** TASK **
Your task is to print each entry exactly as written.

** RECORDS TO PROCESS **
==*==

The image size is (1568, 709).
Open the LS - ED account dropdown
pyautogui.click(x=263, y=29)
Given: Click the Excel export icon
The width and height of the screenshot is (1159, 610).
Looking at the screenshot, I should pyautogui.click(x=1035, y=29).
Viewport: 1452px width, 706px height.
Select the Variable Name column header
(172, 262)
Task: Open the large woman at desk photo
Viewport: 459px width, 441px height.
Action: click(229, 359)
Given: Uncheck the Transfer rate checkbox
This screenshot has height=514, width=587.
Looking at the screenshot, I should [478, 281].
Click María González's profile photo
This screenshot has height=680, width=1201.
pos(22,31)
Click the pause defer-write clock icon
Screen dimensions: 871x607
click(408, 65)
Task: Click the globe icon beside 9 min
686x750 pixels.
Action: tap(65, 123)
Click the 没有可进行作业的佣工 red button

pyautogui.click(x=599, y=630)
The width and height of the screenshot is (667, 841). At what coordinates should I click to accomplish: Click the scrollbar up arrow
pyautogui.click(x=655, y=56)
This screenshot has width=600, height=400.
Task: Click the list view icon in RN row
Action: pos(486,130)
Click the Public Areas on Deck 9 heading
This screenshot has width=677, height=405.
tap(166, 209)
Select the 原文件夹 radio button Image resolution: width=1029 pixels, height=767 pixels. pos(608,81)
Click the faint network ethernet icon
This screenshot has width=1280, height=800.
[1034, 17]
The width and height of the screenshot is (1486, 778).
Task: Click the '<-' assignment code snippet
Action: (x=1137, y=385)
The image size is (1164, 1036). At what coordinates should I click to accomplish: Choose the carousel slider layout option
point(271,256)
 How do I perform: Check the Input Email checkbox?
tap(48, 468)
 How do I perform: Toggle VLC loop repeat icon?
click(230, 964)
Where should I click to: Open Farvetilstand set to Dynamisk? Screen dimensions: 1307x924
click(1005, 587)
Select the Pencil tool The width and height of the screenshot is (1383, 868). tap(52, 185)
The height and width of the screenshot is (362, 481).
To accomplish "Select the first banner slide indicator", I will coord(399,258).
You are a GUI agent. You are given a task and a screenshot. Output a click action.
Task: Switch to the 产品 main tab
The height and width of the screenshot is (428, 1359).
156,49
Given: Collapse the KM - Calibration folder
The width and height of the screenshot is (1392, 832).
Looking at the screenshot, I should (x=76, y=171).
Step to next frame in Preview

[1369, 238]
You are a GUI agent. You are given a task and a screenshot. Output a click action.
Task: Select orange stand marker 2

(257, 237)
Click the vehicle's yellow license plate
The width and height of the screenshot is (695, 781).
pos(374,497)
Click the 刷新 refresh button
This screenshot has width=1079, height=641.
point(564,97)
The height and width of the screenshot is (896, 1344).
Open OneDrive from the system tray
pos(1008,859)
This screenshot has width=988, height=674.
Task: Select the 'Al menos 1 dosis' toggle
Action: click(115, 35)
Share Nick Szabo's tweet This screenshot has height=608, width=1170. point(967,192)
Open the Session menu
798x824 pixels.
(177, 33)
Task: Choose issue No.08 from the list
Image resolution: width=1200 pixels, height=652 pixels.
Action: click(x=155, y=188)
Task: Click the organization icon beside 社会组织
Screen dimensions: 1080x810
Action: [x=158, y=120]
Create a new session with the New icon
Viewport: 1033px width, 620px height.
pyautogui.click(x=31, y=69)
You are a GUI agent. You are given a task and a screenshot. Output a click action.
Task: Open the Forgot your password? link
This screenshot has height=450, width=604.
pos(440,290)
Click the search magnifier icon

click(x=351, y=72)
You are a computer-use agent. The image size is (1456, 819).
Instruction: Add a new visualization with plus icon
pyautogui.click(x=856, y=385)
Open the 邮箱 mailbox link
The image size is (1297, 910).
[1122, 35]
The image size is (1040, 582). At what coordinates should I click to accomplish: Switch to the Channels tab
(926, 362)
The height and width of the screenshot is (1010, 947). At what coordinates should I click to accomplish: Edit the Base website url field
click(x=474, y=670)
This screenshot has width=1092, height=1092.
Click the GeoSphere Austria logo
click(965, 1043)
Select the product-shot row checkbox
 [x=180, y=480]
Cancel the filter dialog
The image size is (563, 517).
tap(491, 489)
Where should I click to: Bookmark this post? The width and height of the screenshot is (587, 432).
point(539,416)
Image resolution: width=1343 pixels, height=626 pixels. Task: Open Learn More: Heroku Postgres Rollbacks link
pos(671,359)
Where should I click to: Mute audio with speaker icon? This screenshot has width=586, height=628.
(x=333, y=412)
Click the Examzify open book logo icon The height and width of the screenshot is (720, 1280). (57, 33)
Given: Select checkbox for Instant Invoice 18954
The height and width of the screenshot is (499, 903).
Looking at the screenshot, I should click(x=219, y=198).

==*==

** ANSWER SECTION **
The image size is (1568, 709).
Open the LS - ED account dropdown
pyautogui.click(x=263, y=29)
Given: Click the Excel export icon
The width and height of the screenshot is (1159, 610).
Looking at the screenshot, I should pyautogui.click(x=1035, y=29).
Viewport: 1452px width, 706px height.
Select the Variable Name column header
(172, 262)
Task: Open the large woman at desk photo
Viewport: 459px width, 441px height.
Action: click(229, 359)
Given: Uncheck the Transfer rate checkbox
This screenshot has height=514, width=587.
Looking at the screenshot, I should [478, 281].
Click María González's profile photo
This screenshot has height=680, width=1201.
pos(22,31)
Click the pause defer-write clock icon
Screen dimensions: 871x607
click(408, 65)
Task: Click the globe icon beside 9 min
686x750 pixels.
Action: tap(65, 123)
Click the 没有可进行作业的佣工 red button

pyautogui.click(x=599, y=630)
The width and height of the screenshot is (667, 841). At what coordinates should I click to accomplish: Click the scrollbar up arrow
pyautogui.click(x=655, y=56)
This screenshot has width=600, height=400.
Task: Click the list view icon in RN row
Action: pos(486,130)
Click the Public Areas on Deck 9 heading
This screenshot has width=677, height=405.
tap(166, 209)
Select the 原文件夹 radio button Image resolution: width=1029 pixels, height=767 pixels. pos(608,81)
Click the faint network ethernet icon
This screenshot has width=1280, height=800.
[1034, 17]
The width and height of the screenshot is (1486, 778).
Task: Click the '<-' assignment code snippet
Action: (x=1137, y=385)
The image size is (1164, 1036). At what coordinates should I click to accomplish: Choose the carousel slider layout option
point(271,256)
 How do I perform: Check the Input Email checkbox?
tap(48, 468)
 How do I perform: Toggle VLC loop repeat icon?
click(230, 964)
Where should I click to: Open Farvetilstand set to Dynamisk? Screen dimensions: 1307x924
click(1005, 587)
Select the Pencil tool The width and height of the screenshot is (1383, 868). tap(52, 185)
The height and width of the screenshot is (362, 481).
To accomplish "Select the first banner slide indicator", I will coord(399,258).
You are a GUI agent. You are given a task and a screenshot. Output a click action.
Task: Switch to the 产品 main tab
The height and width of the screenshot is (428, 1359).
156,49
Given: Collapse the KM - Calibration folder
The width and height of the screenshot is (1392, 832).
Looking at the screenshot, I should (x=76, y=171).
Step to next frame in Preview

[1369, 238]
You are a GUI agent. You are given a task and a screenshot. Output a click action.
Task: Select orange stand marker 2

(257, 237)
Click the vehicle's yellow license plate
The width and height of the screenshot is (695, 781).
pos(374,497)
Click the 刷新 refresh button
This screenshot has width=1079, height=641.
point(564,97)
The height and width of the screenshot is (896, 1344).
Open OneDrive from the system tray
pos(1008,859)
This screenshot has width=988, height=674.
Task: Select the 'Al menos 1 dosis' toggle
Action: click(115, 35)
Share Nick Szabo's tweet This screenshot has height=608, width=1170. point(967,192)
Open the Session menu
798x824 pixels.
(177, 33)
Task: Choose issue No.08 from the list
Image resolution: width=1200 pixels, height=652 pixels.
Action: click(x=155, y=188)
Task: Click the organization icon beside 社会组织
Screen dimensions: 1080x810
Action: [x=158, y=120]
Create a new session with the New icon
Viewport: 1033px width, 620px height.
pyautogui.click(x=31, y=69)
You are a GUI agent. You are given a task and a screenshot. Output a click action.
Task: Open the Forgot your password? link
This screenshot has height=450, width=604.
pos(440,290)
Click the search magnifier icon

click(x=351, y=72)
You are a computer-use agent. The image size is (1456, 819).
Instruction: Add a new visualization with plus icon
pyautogui.click(x=856, y=385)
Open the 邮箱 mailbox link
The image size is (1297, 910).
[1122, 35]
The image size is (1040, 582). At what coordinates should I click to accomplish: Switch to the Channels tab
(926, 362)
The height and width of the screenshot is (1010, 947). At what coordinates should I click to accomplish: Edit the Base website url field
click(x=474, y=670)
This screenshot has width=1092, height=1092.
Click the GeoSphere Austria logo
click(965, 1043)
Select the product-shot row checkbox
 [x=180, y=480]
Cancel the filter dialog
The image size is (563, 517).
tap(491, 489)
Where should I click to: Bookmark this post? The width and height of the screenshot is (587, 432).
point(539,416)
Image resolution: width=1343 pixels, height=626 pixels. Task: Open Learn More: Heroku Postgres Rollbacks link
pos(671,359)
Where should I click to: Mute audio with speaker icon? This screenshot has width=586, height=628.
(x=333, y=412)
Click the Examzify open book logo icon The height and width of the screenshot is (720, 1280). (57, 33)
Given: Select checkbox for Instant Invoice 18954
The height and width of the screenshot is (499, 903).
Looking at the screenshot, I should click(x=219, y=198).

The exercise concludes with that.